The Kindle Fire was released on Nov. 15. The seven-inch tablet gives consumers a single, portable point of access to digital media initiatives including the Kindle e-book catalog, Amazon Appstore for Android, Amazon Instant Video and Amazon MP3, with all content backed up in the cloud. The Kindle Fire integrates with the Amazon Web Services platform and enables consumers to leverage free media offerings included within Amazon Prime, the $79 annual service that also offers unlimited two-day shipping on all products sold and processed by the digital commerce giant.
Although the Kindle Fire dominates Android device sales in the U.S., comScore reports that users consume significantly more content on larger devices like the iPad, which touts a 10-inch screen. Users on 10-inch tablets view 39 percent more browser pages than counterparts on seven-inch tablets and index 58 percent higher compared to five-inch tablet owners.

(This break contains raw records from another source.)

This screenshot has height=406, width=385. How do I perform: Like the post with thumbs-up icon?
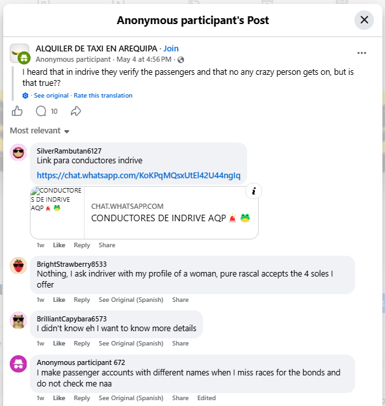tap(17, 111)
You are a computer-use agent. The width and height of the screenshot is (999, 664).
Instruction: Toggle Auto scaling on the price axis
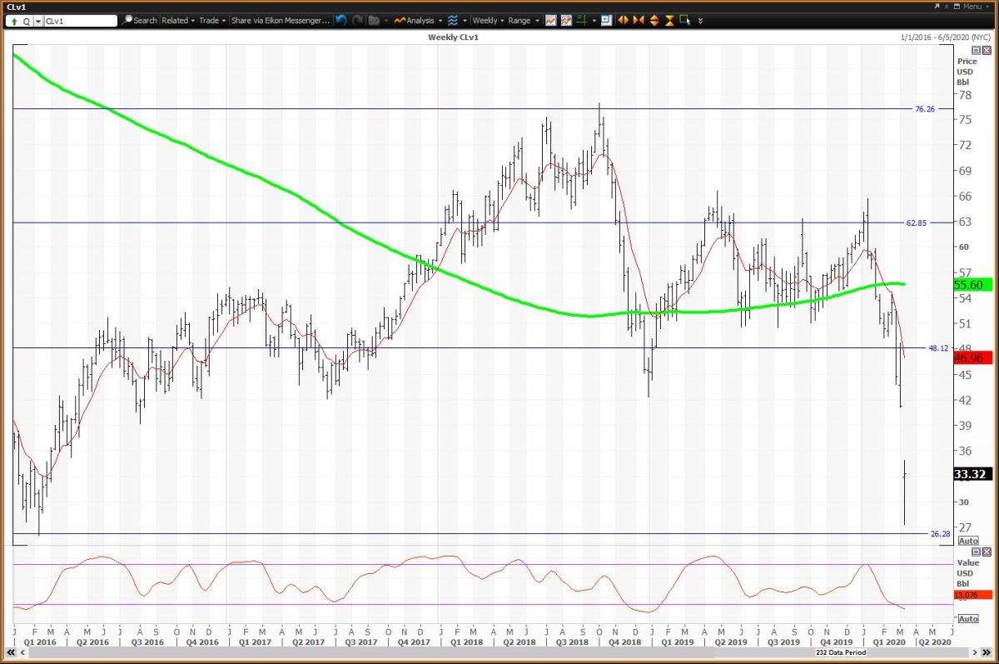pyautogui.click(x=968, y=541)
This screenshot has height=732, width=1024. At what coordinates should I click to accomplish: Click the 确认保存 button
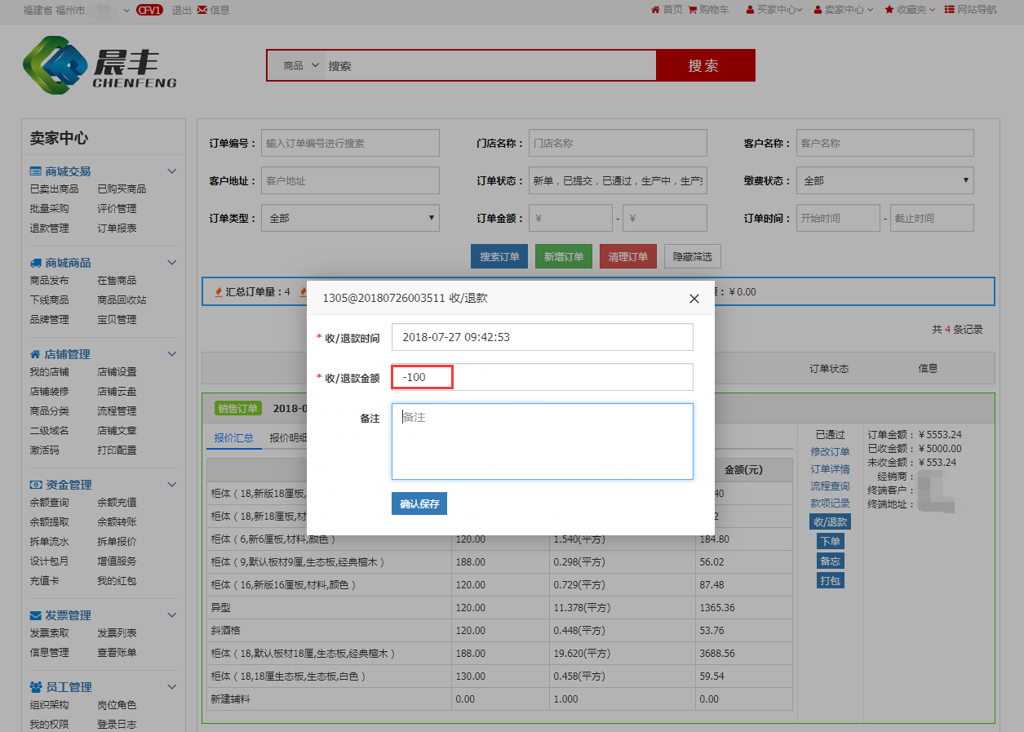tap(419, 504)
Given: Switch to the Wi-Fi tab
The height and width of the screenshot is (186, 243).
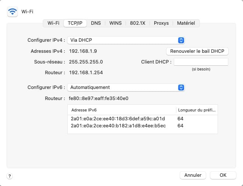Looking at the screenshot, I should point(53,23).
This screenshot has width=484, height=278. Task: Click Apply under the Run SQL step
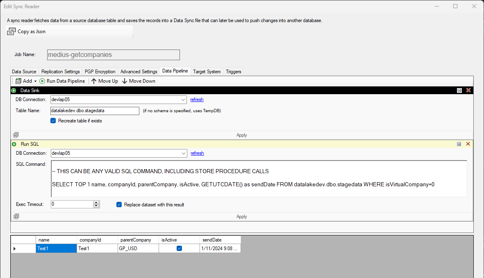pos(242,217)
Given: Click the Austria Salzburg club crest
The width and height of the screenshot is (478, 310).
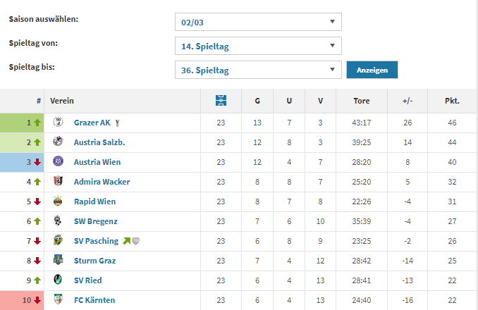Looking at the screenshot, I should click(x=58, y=142).
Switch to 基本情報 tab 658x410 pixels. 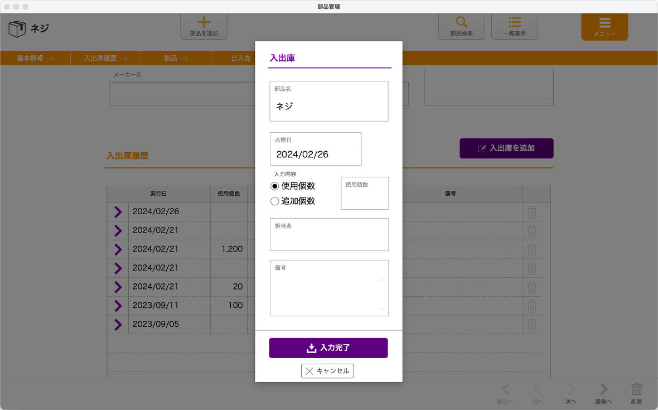pyautogui.click(x=35, y=58)
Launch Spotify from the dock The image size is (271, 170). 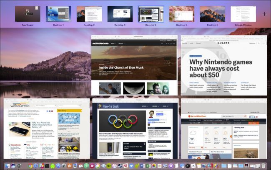click(109, 166)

"Although many factors--such as demographics, content availability, connection speed and ease of portability--may influence consumption levels, the results of this analysis highlight important questions for the industry as the tablet space develops," comScore said. "With the emergence of a growing number of smaller-sized tablet devices, advertisers and publishers will need to understand whether these devices limit the opportunity for advertising compared to their larger-screen counterparts, or if they are able to build incremental reach and engagement by presenting different use cases."